● Goal
Copy the items below, substituting "complete" for "accomplish" and leaving everything else the same.

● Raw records

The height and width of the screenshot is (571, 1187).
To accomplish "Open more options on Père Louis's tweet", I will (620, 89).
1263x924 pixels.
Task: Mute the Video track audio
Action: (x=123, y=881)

● Answer to the exercise
The height and width of the screenshot is (571, 1187).
To complete "Open more options on Père Louis's tweet", I will (620, 89).
1263x924 pixels.
Task: Mute the Video track audio
Action: (x=123, y=881)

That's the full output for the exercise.